[Passage for review]
=== Section Start ===

My thanks to Don Alsbro of 'Lest we Forget' for making me aware of this story.
By WILLIAM F. AST III - H-P Staff Writer
Published: Sunday, March 21, 2010 1:08 PM EDT
Lest We Forget vets visit 109-year-old WWI comrade
Don Alsbro, left, and Frank Buckles March 2010
Frank Buckles last weekend got a big smile on his face as the Lest We Forget veterans left his house and said they were looking forward to his 110th birthday in 2011.
Buckles, 109, is America's last living veteran of World War I. The Lest We Forget veterans from Southwest Michigan had made their third recent trip to his farm in Charles Town, W.Va., to pay him a visit.
Lest We Forget President Don Alsbro, one of the five who made the trip, said Buckles appears to still be doing well and might indeed make 110.
"I appreciate you coming," Buckles told the group, according to Alsbro. "It is a long way from Michigan."
Alsbro presented Buckles with a framed copy of a letter from U.S. Rep. Fred Upton, R-St. Joseph, saying he's signed on as a cosponsor of a bill to create a national monument in Washington to honor World War I veterans. There is no such monument now, and Buckles is honorary chairman of the effort.
"He would like to see something approved before he passes on," Alsbro said.
After World War I, Buckles met famed Gen. John "Black Jack" Pershing, the overall American commander in the war.
Buckles told the group Pershing was traveling around the country giving talks, and he went to see the general at a convention center. He was the only man there to wear a uniform.
"After the general was done with the program, he asked to speak to the fellow in uniform," Buckles said. "He recognized the Missouri accent and asked where I was from. Turns out he was born only three miles, as the crow flies, from where I lived."

=== Section End ===

[Exercises]
A - List every person named in the article above about Frank Buckles.
B - Transcribe the part of the article about Frank Buckles that starts at "By WILLIAM F." and ends at "indeed make 110.".
C - Write a continuation of the article about Frank Buckles, picking up after its final sentence.

[Material supplied]

=== Section Start ===

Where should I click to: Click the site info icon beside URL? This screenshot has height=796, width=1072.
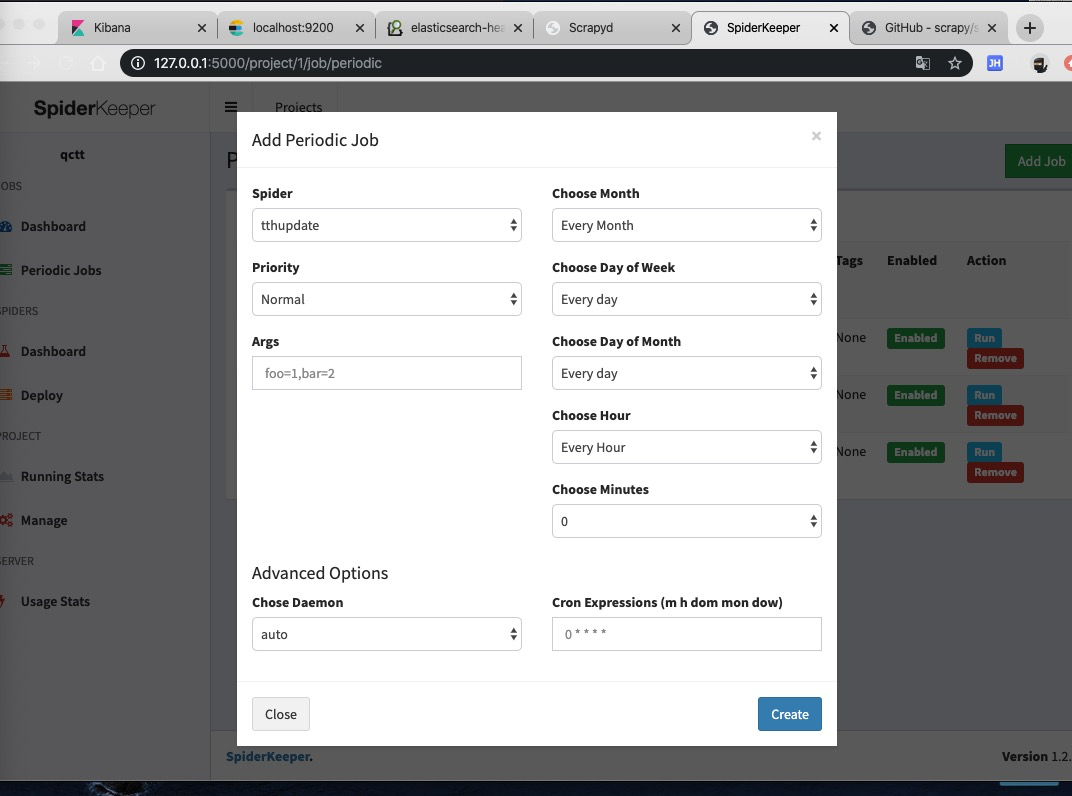(x=138, y=64)
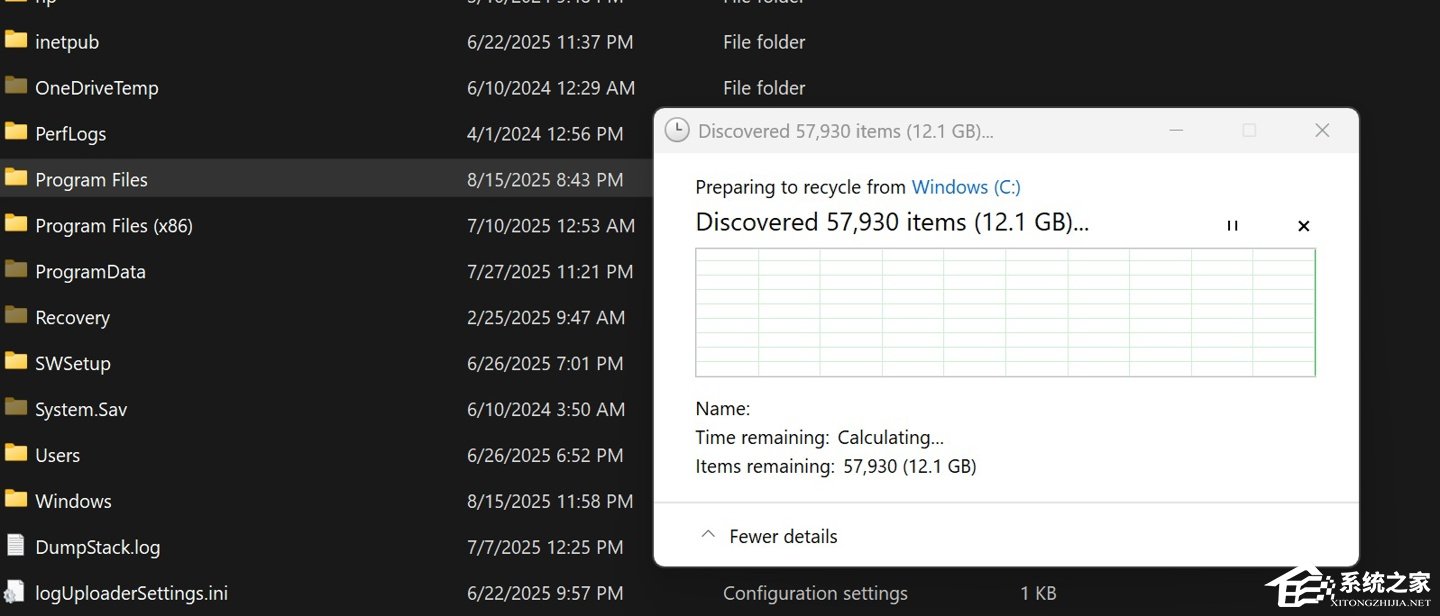Cancel the recycle operation with X
Image resolution: width=1440 pixels, height=616 pixels.
[1303, 226]
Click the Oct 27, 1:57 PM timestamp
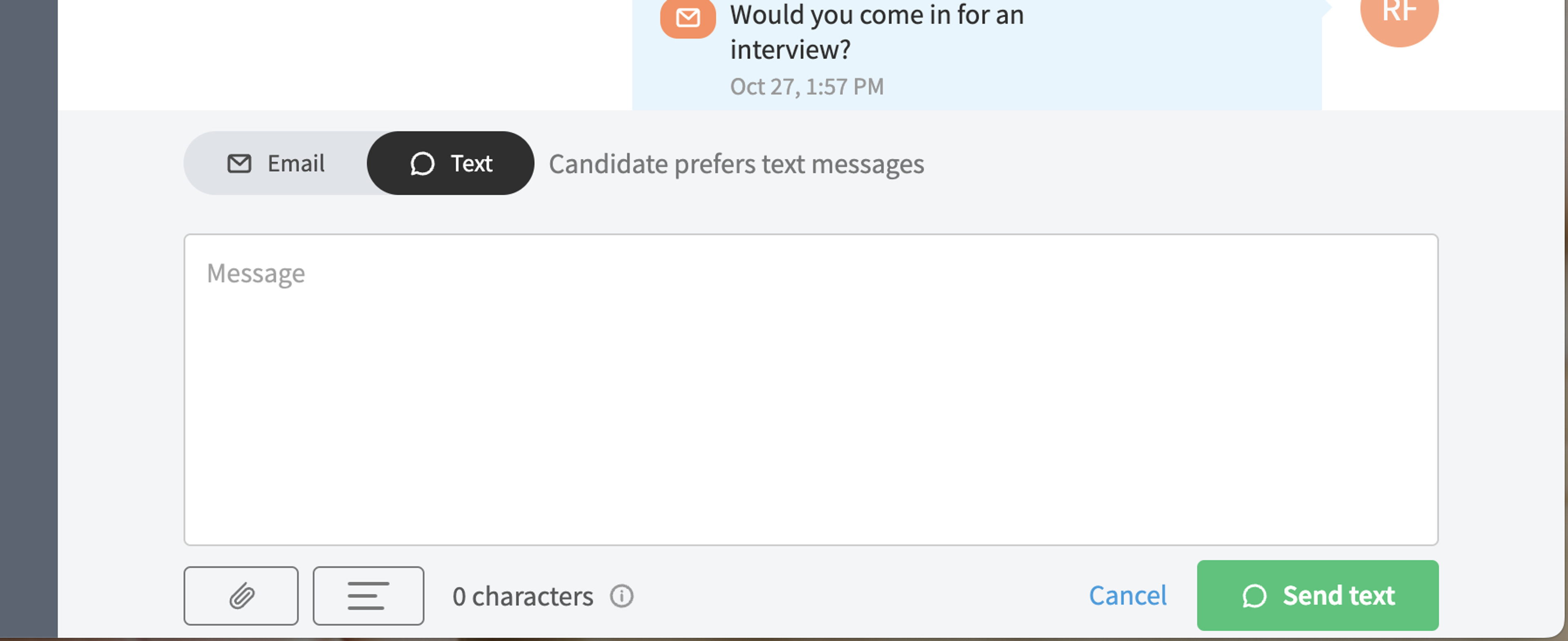1568x641 pixels. pos(806,87)
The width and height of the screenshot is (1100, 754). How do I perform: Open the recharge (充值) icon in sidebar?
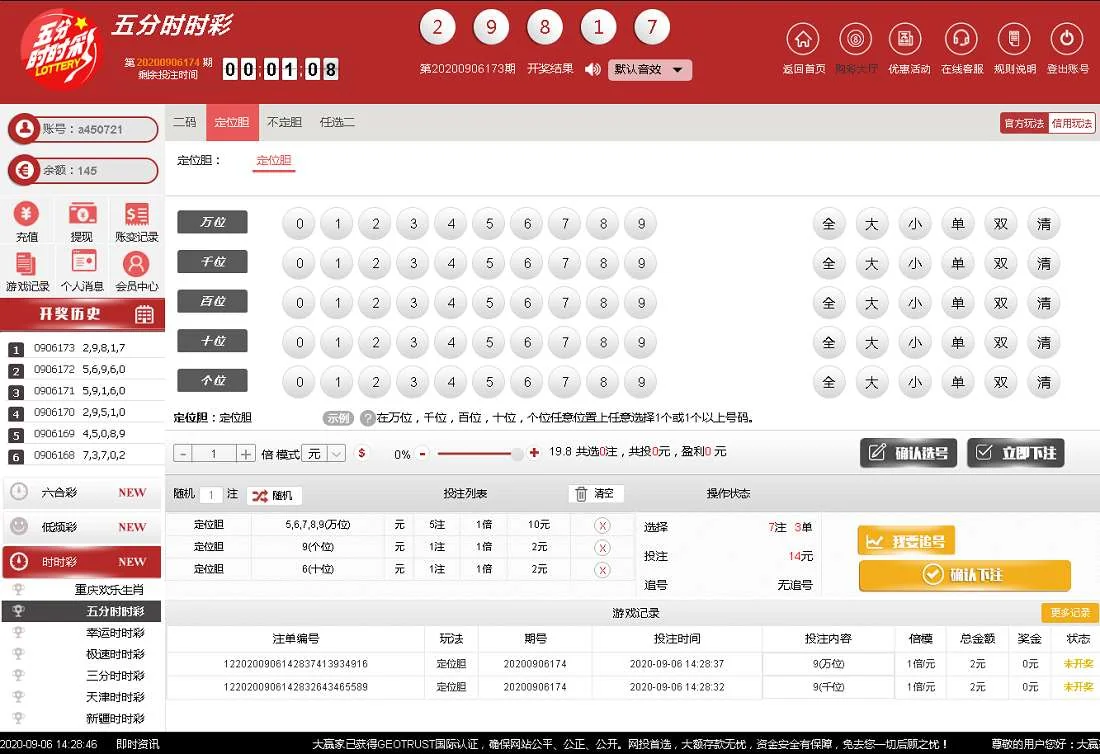[x=27, y=215]

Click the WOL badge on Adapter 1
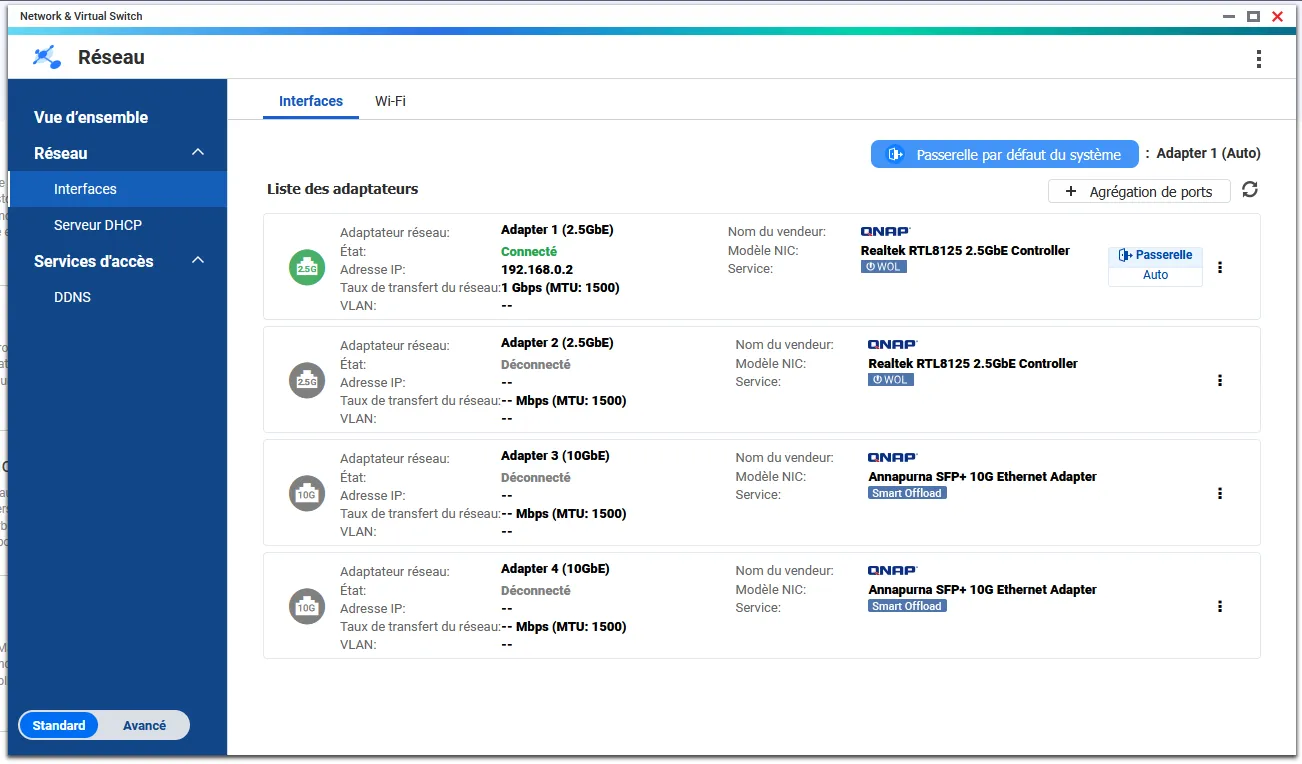click(883, 267)
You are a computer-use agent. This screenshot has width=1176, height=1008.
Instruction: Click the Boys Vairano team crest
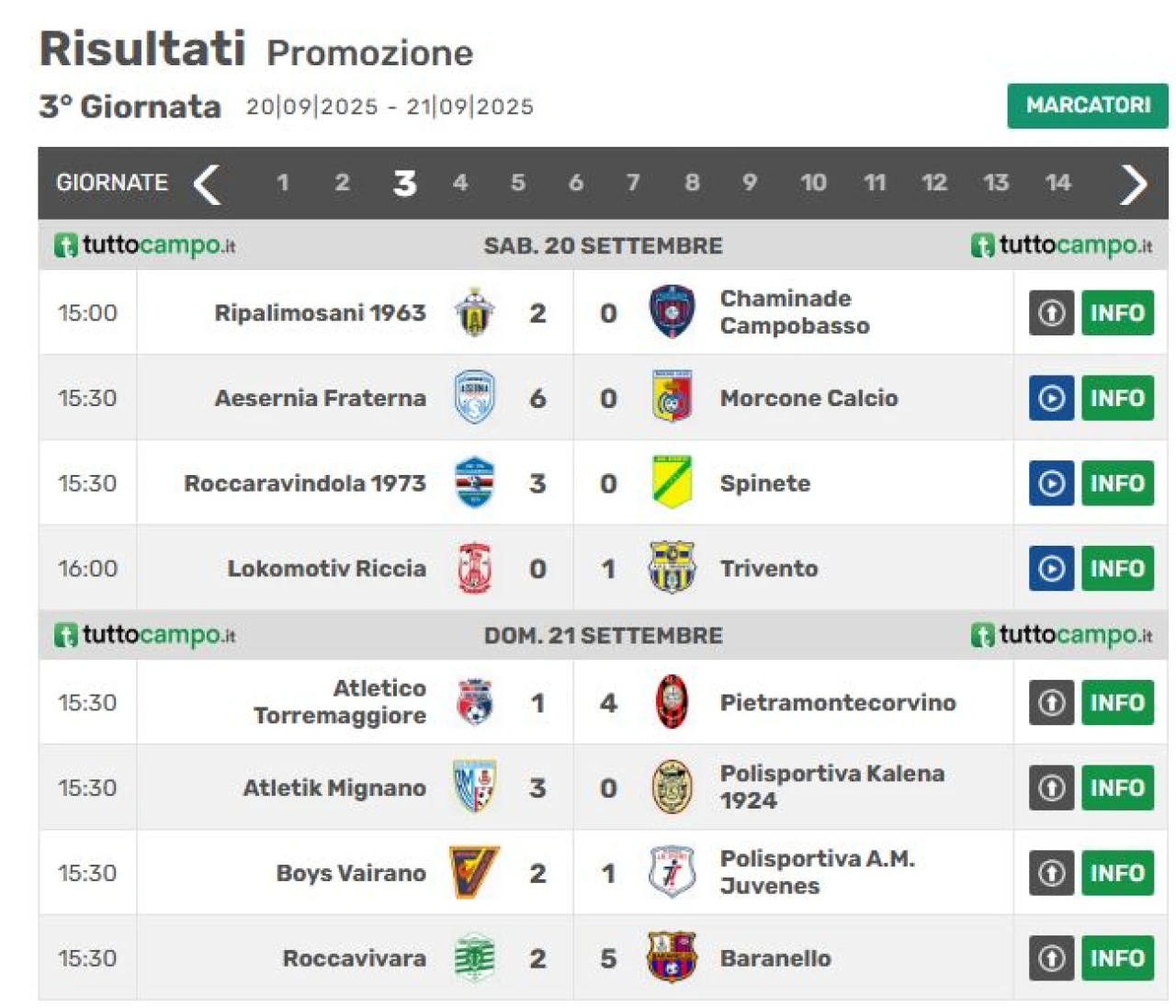pyautogui.click(x=474, y=872)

=== Section End ===

[Task results]
A -
- William F. Ast III
- Don Alsbro
- Frank Buckles
- Fred Upton
- John "Black Jack" Pershing

B -
By WILLIAM F. AST III - H-P Staff Writer
Published: Sunday, March 21, 2010 1:08 PM EDT
Lest We Forget vets visit 109-year-old WWI comrade
Don Alsbro, left, and Frank Buckles March 2010
Frank Buckles last weekend got a big smile on his face as the Lest We Forget veterans left his house and said they were looking forward to his 110th birthday in 2011.
Buckles, 109, is America's last living veteran of World War I. The Lest We Forget veterans from Southwest Michigan had made their third recent trip to his farm in Charles Town, W.Va., to pay him a visit.
Lest We Forget President Don Alsbro, one of the five who made the trip, said Buckles appears to still be doing well and might indeed make 110.

C -
When the group left, Lest We Forget member Ray Damaske told him, "auf wiedersehen," or "goodbye" in German. "Danke schön," Buckles replied.
Buckles, born Feb. 1, 1901, enlisted in the Army in Oklahoma City in 1917 at the age of 16, even though the enlistment age was 21. Army officials told him they needed to see a birth certificate, but Buckles told them Missouri didn't have such things. He served in France.
Ironically, Buckles was working as a civilian in the Philippines when Japan invaded in late 1941. He spent three and a half years in Japanese prison camps.
He now lives near Harper's Ferry and Antietam, on land first surveyed by George Washington. Buckles said it's the same area in which one of his ancestors settled in 1732.
"For veterans he's a rock star," Lest We Forget member Dan Stice told The Journal in Charles Town in a story published March 14.
Buckles and his daughter and her husband are on a 300-acre farm. He drove a car until he was 103, and a tractor until he was 106.
Alsbro said Buckles and Claude Choules of Australia, also 109, are the last World War I survivors. He said that information came from Buckles' agent, David DeJonge of Grand Rapids.
The Lest We Forget veterans also stopped in Ohio to present World War II veteran Art Jibilian a letter from Upton. Alsbro said Upton is a cosponsor of a bill that would raise Jibilian's Silver Star medal to a Medal of Honor, the nation's highest military award.
Jibilian played a key role in Operation Halyard, the largest rescue of downed American airmen in World War II. That mission took place in 1944 in the former nation of Yugoslavia.
Clare Musgrove of St. Joseph Township was one of the downed airmen rescued in the mission.
The saga was the subject of "The Forgotten 500," a 2007 book by Gregory Freeman about the mission. Freeman was in the Twin Cities at last summer's World War II Re-enactment to talk about the mission.
Operation Halyard rescued 512 airmen, most of them Americans. But the mission caused discord among the allies, much of it remains classified, and the people who want Jibilian's medal to be upgraded have run into roadblocks.